Le «tour de chauffe» aboutira-t-il à une sortie de route? Prudents, les partisans les plus zélés du plan de relance à 750 milliards d’euros présenté le 27 mai par la Commission européenne se gardent bien de crier victoire avant la réunion, ce vendredi à 10 heures, d’un sommet à distance des dirigeants des 27 pays membres de l’Union européenne (UE).

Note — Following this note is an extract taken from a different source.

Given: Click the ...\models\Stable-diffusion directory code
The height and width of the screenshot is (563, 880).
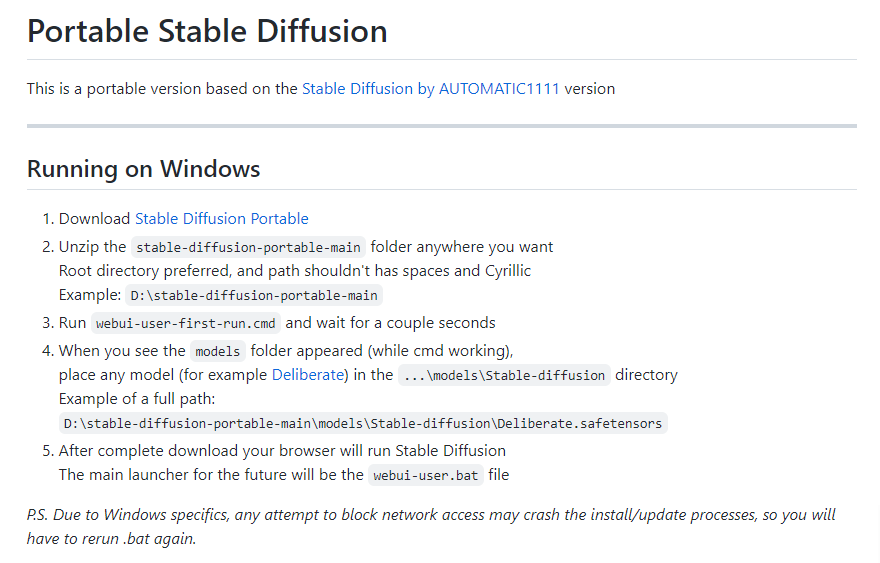Looking at the screenshot, I should coord(504,375).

«Tour de chauffe, cela veut dire qu’on ne décidera rien. On verra si le moteur tourne et jusqu’où l’on peut appuyer sur l’accélérateur. Un autre sommet, voire deux si cela est nécessaire, devra avoir lieu en juillet pour boucler l’affaire», résume un diplomate. Derrière leurs écrans à Bruxelles, la présidente de la Commission européenne, Ursula von der Leyen, et son homologue du Conseil (représentant des Etats membres), Charles Michel, se retrouveront en effet devant un fossé de taille: celui qui continue de séparer d’un côté les Etats «frugaux» (Suède, Danemark, Autriche, Pays-Bas… plus leurs alliés de circonstance), pour qui l’UE doit emprunter au minimum, et prêter avec le maximum de conditions, et de l’autre les défenseurs d’une relance à base d’emprunts communautaires distribués sous forme de subventions, solution défendue par la France et l’Allemagne depuis la proposition conjointe Merkel-Macron du 18 mai.